# SUPPLIED ENTRIES:
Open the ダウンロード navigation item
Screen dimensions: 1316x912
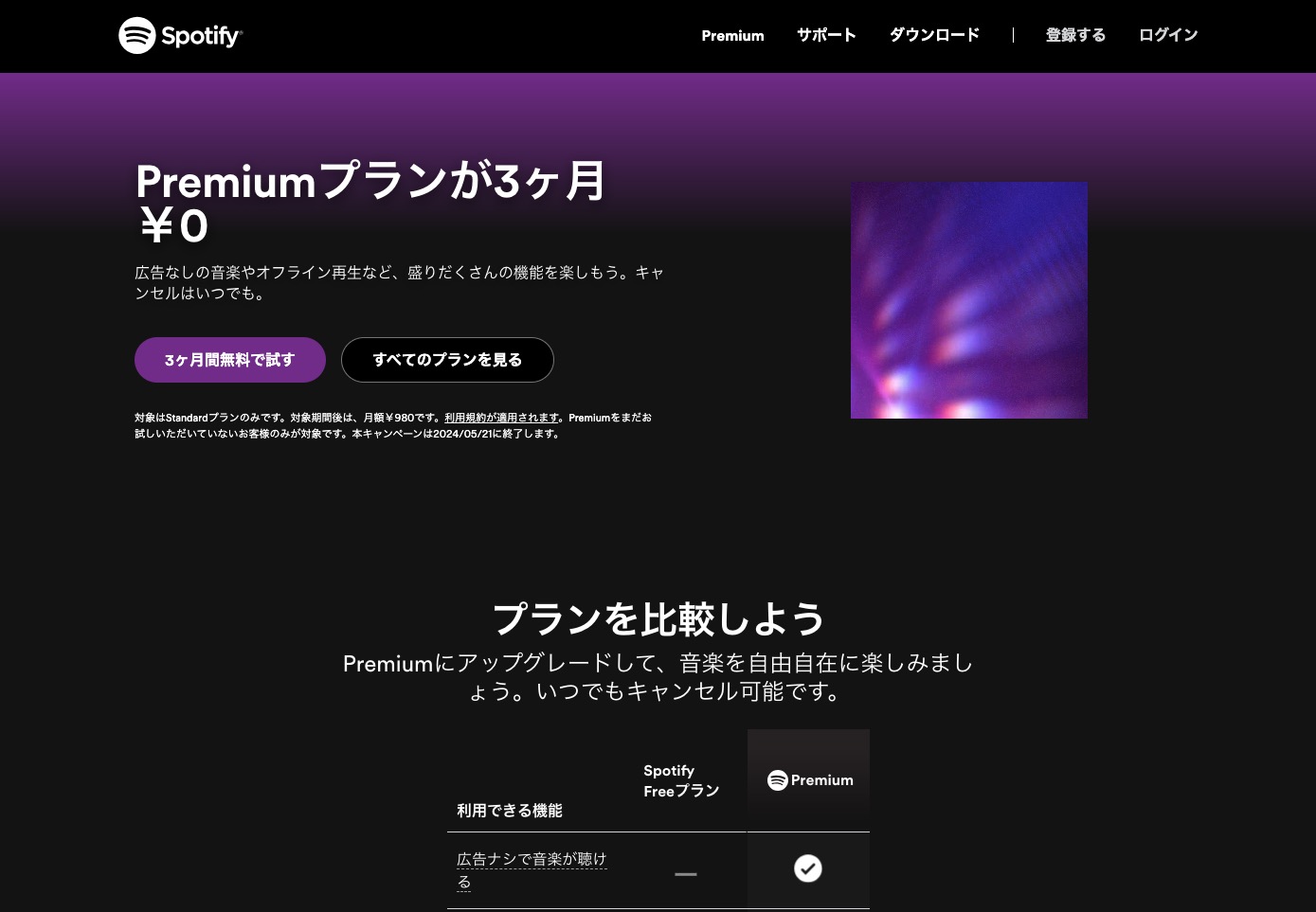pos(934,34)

---

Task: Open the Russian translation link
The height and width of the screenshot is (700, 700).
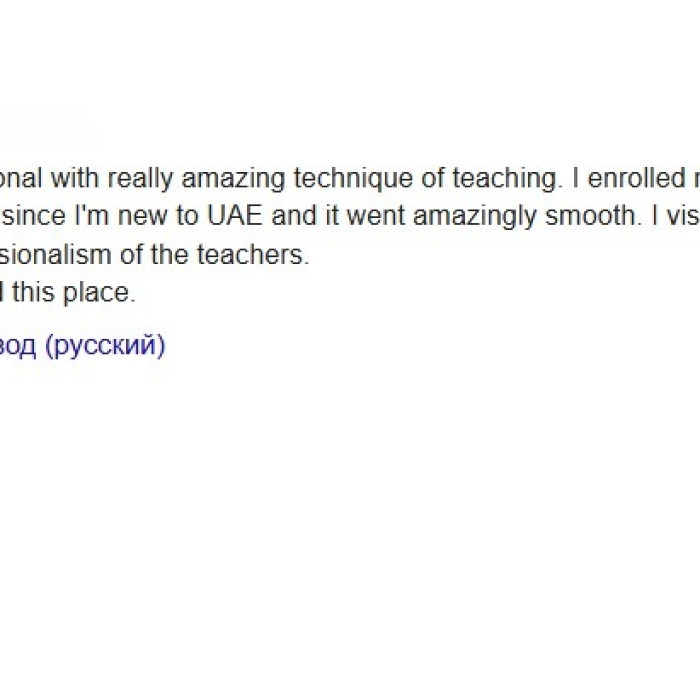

# REQUIRED ACTION:
Looking through the entries, count the lines that hold the word "Open" and state that count alone.

# SOLUTION FOR THIS EXERCISE:
2